Politik

Verteidigungstalk bei Illner EVP-Chef Weber fordert Einstieg in europäische Armee

Für Manfred Weber ist klar: Es sollte eine europäische Armee geben.

Für Manfred Weber ist klar: Es sollte eine europäische Armee geben.

(Foto: ZDF und Svea Pietschmann)

Angesichts wachsender militärischer Unsicherheit für Europa fordert der Vorsitzende der Europäischen Volkspartei Manfred Weber den Einstieg in eine europäische Armee. In der ZDF-Talkshow Maybrit Illner spricht er sich gleichzeitig für eine europäische Rüstungsindustrie aus.

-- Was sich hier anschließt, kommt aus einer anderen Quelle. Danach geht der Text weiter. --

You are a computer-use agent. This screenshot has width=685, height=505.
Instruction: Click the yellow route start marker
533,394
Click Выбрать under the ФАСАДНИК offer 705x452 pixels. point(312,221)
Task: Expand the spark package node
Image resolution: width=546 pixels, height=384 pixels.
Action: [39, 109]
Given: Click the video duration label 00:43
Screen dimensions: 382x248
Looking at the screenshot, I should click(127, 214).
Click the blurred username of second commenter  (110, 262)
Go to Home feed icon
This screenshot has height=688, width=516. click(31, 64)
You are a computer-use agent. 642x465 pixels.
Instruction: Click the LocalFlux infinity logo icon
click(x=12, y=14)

Wie geht es weiter mit der Hilfe für die Ukraine? Darüber haben am Donnerstagabend die Gäste in der ZDF-Talkshow Maybrit Illner diskutiert. Tatsächlich ist unklar, ob die USA dem Land weiter in dem bisherigen Rahmen helfen, vor allem, falls bei den Präsidentenwahlen im November der Republikaner Donald Trump die Mehrheit erringen sollte. Denn in seiner Partei sind die Ukraine-Hilfen umstritten.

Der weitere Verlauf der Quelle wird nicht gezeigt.